## What you need to do
This exercise calls for every record to be set down again, exactly and in full.

>>>

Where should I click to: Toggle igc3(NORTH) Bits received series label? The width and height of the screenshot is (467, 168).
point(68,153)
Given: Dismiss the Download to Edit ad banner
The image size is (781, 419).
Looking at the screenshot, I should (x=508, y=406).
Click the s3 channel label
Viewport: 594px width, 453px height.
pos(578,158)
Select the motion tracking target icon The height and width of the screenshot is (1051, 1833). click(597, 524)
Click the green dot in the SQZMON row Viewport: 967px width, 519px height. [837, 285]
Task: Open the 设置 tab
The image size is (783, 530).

<<<

## Completed exercise
Where should I click to: Toggle igc3(NORTH) Bits received series label? The width and height of the screenshot is (467, 168).
point(68,153)
Given: Dismiss the Download to Edit ad banner
The image size is (781, 419).
Looking at the screenshot, I should (x=508, y=406).
Click the s3 channel label
Viewport: 594px width, 453px height.
pos(578,158)
Select the motion tracking target icon The height and width of the screenshot is (1051, 1833). click(597, 524)
Click the green dot in the SQZMON row Viewport: 967px width, 519px height. [837, 285]
Task: Open the 设置 tab
The image size is (783, 530).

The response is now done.